Sharpee Goes Through Changes
Even though the platform has been stable for a couple of months, it has shown gaps as I work on stories and extended use cases.
One of those use cases was inspired by an intfiction.org thread which asked about multi-user play where two or more people could play a game together, including sharing the command line.
So I started working on a multi-user version of the browser client for Sharpee. I actually had it working, but it was flakey. Claude implemented the design (and I allowed for it) using Web Sockets. As a side note, this actually exposed a pretty bad gap with SAVE/RESTORE which had to get repaired.

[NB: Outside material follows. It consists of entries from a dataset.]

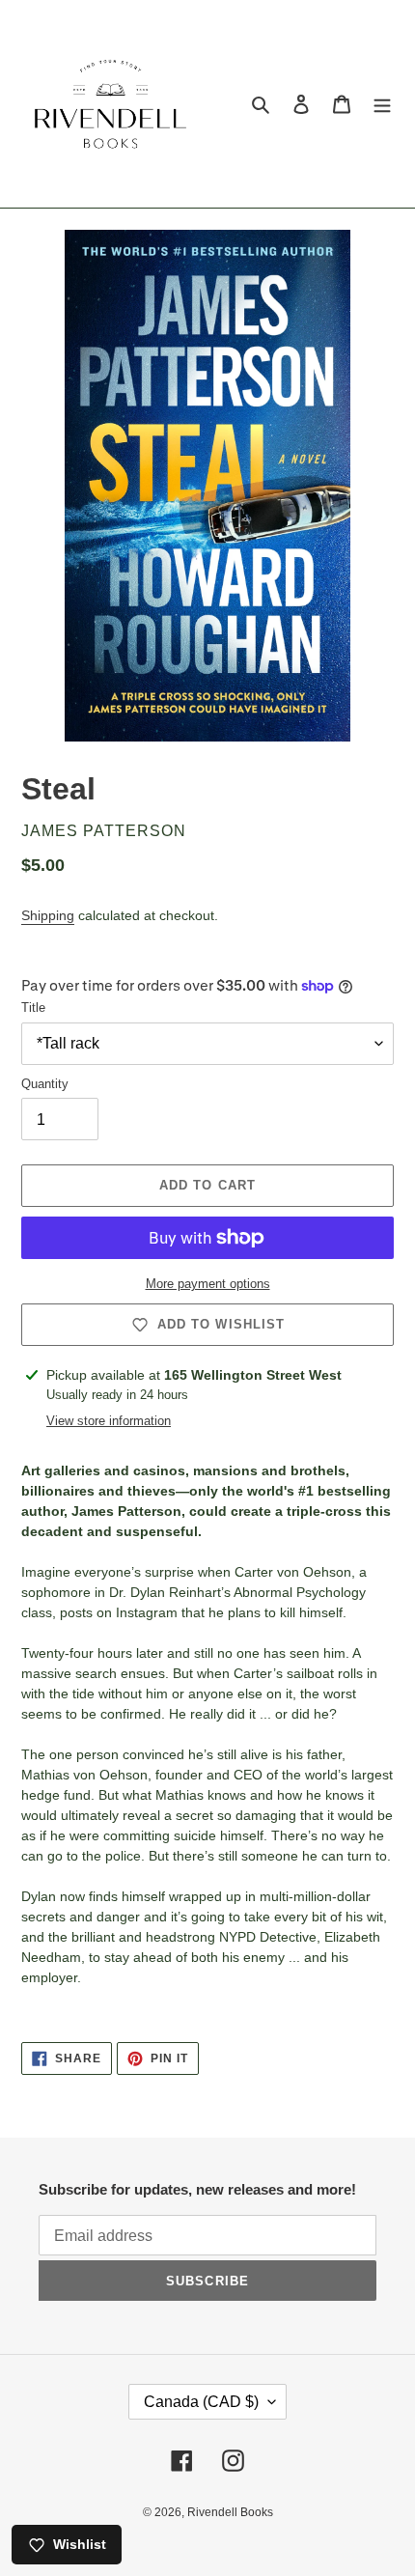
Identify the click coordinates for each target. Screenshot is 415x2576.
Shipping (47, 915)
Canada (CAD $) (201, 2402)
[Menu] (382, 104)
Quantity (45, 1084)
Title (33, 1007)
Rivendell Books (230, 2512)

Anyway, the web socket implementation was just not working as expected and I designed a true client-server version using my old fyrevm channel-io concepts. However, this wasn't a smooth transition from the existing text-service package and I made the decision to completely replace text-service with a new channel-service.
This was a major change to the platform and required reworking the event processor, sound, and how text is constructed for output. Initially the channel service was working, but there were still things dependent on the text-service, so I had to make two more passes to remove text-service entirely.
Then I had some ideas about my mystery story The Alderman about eavesdropping and that exposed more missing pieces from channel-service. That work is now complete and channel-service controls all client emissions.
I also made the decision to drop the current interpreter+game file design called Zifmia and will use that name for the new multi-user browser implementation. The interpreter will just be Sharpee Interpreter.
The channel-service works exactly like fyrevm's version including allowing authors the ability to create dynamic channels with their own defined content and content type (text, number, json).
Any Sharpee client can implement the full set of channels or ignore things like sound and images.
The opening turn in Dungeon shows its channel manifest:

And the channel output...

One thing that I'd ignored throughout the development of Sharpee were text-decorations. That is now also implemented so authors can use every text styling available in a browser (works in a terminal window too).